BEGIN DATA FOR ANALYSIS
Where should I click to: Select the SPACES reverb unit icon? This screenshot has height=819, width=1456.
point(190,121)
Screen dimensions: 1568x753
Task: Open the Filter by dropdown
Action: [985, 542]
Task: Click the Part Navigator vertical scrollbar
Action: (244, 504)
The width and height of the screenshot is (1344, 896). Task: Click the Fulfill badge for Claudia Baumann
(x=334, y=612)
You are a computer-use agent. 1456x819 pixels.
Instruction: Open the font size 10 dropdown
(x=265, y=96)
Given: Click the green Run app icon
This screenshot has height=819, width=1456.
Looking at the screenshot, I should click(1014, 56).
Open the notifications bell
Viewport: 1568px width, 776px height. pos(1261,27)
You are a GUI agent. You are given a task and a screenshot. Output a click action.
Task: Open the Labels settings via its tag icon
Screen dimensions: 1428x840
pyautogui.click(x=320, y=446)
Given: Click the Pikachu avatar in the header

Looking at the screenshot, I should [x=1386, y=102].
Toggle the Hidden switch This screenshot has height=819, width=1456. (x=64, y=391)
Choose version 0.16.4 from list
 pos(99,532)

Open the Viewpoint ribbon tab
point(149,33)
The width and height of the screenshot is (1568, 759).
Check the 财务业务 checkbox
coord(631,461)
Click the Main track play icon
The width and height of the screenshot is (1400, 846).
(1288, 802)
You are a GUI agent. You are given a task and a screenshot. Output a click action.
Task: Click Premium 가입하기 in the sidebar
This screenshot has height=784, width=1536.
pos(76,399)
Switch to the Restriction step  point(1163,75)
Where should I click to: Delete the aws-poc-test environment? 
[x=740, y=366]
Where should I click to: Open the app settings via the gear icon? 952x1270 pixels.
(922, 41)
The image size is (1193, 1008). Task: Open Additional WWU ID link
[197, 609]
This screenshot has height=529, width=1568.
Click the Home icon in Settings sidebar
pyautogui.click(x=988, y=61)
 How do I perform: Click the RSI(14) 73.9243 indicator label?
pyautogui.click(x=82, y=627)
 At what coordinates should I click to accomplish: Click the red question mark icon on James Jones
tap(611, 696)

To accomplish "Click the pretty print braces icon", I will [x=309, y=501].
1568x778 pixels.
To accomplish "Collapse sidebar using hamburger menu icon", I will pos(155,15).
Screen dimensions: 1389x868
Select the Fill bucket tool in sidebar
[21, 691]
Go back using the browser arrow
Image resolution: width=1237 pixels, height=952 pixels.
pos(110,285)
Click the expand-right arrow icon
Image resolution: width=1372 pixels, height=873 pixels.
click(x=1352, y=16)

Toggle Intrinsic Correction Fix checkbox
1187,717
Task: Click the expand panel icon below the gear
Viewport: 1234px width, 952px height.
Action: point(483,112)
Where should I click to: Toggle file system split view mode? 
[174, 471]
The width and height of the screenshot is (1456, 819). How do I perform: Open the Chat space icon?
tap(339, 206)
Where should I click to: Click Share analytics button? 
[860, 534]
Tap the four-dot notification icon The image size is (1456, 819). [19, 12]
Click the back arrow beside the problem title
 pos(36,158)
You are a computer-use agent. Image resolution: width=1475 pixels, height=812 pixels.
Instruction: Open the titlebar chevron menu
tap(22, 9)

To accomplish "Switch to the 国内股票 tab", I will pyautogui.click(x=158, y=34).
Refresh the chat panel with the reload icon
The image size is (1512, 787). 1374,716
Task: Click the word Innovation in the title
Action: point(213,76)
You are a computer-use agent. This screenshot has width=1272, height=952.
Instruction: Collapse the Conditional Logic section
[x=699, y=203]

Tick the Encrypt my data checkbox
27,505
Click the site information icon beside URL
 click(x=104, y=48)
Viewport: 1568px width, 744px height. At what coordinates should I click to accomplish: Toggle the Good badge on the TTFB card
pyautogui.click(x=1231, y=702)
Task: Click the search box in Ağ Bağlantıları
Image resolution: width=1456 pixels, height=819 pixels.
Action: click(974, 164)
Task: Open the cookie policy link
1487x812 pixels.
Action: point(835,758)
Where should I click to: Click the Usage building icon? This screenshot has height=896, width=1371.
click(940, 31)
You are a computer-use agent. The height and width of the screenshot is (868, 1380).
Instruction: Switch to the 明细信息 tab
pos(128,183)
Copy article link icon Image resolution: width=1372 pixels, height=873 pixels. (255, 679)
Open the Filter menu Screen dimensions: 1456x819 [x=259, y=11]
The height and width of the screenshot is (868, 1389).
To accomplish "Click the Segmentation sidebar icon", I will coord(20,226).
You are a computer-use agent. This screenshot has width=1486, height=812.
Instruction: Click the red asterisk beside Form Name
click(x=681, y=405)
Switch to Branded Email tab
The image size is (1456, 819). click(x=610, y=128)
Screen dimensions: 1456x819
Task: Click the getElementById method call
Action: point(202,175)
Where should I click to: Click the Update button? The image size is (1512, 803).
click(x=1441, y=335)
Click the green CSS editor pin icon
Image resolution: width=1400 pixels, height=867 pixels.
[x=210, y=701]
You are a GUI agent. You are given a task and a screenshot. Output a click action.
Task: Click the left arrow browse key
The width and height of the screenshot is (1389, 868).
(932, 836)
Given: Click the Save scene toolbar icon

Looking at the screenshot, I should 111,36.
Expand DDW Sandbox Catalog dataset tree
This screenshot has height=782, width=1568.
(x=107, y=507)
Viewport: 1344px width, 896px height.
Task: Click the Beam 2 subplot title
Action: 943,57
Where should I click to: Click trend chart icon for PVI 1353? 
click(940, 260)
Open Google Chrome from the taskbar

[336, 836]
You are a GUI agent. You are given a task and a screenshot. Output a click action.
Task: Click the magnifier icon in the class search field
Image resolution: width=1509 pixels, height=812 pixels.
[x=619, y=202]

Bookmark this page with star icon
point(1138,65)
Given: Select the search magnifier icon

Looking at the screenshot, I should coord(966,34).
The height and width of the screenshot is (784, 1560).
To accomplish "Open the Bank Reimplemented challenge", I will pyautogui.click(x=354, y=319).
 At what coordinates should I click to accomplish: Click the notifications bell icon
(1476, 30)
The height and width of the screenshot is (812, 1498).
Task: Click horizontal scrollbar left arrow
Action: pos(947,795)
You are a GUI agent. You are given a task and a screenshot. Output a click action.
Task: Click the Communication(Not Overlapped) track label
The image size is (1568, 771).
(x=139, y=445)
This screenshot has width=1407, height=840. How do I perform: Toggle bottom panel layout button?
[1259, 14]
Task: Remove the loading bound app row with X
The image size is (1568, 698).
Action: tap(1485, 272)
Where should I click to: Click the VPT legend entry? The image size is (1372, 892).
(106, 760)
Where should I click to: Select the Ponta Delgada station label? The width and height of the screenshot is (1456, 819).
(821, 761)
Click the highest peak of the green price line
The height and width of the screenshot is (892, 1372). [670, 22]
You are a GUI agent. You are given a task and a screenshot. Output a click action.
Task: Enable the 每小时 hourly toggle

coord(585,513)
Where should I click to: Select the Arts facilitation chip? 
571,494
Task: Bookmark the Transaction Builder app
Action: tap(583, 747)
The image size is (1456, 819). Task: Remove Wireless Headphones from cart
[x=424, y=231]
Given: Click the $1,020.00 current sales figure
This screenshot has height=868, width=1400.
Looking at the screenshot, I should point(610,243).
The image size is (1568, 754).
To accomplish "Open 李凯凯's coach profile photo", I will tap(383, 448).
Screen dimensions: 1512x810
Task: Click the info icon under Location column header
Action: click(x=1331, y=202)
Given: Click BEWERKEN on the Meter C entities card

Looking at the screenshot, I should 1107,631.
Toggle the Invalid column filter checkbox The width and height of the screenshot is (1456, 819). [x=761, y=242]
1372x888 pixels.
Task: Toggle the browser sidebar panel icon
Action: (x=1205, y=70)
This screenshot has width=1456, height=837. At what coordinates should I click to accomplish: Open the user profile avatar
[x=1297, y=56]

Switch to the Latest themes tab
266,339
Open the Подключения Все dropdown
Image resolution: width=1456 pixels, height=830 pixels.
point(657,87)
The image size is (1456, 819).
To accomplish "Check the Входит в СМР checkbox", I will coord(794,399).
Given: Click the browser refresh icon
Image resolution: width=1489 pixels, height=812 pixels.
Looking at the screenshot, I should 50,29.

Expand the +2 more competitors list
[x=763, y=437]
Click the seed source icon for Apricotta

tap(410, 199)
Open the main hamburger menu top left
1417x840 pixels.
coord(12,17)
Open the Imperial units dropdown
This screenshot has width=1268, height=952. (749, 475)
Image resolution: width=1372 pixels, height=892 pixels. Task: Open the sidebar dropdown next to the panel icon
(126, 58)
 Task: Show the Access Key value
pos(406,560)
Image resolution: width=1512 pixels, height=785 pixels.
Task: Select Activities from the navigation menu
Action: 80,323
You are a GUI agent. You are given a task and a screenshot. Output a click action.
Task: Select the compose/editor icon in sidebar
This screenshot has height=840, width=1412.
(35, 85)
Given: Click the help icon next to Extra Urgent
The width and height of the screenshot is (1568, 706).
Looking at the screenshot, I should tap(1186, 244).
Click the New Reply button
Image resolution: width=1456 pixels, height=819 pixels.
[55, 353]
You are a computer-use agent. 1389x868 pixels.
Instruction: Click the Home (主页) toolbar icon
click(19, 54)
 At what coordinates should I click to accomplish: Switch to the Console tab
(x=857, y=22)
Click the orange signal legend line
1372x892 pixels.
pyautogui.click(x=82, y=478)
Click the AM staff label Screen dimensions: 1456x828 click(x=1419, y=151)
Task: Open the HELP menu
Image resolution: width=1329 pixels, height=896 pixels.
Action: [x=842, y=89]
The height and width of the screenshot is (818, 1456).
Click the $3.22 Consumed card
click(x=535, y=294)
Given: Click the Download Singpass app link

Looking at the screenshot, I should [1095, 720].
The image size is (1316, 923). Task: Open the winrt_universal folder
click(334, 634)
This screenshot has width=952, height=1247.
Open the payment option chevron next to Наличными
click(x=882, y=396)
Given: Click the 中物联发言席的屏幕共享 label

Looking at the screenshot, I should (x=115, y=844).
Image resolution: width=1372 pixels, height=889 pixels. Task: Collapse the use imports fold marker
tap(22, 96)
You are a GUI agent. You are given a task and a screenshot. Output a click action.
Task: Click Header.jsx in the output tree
END DATA FOR ANALYSIS
**WORK TO BE COMPLETED**
In the records above, locate the lines holding the word "computer". Copy each of them.

**WRITTEN REPLY**
You are a computer-use agent. 1456x819 pixels.
You are a computer-use agent. Image resolution: width=1475 pixels, height=812 pixels.
You are a computer-use agent. This screenshot has width=1272, height=952.
You are a computer-use agent. The height and width of the screenshot is (868, 1380).
You are a computer-use agent. This screenshot has width=1486, height=812.
You are a computer-use agent. 1389x868 pixels.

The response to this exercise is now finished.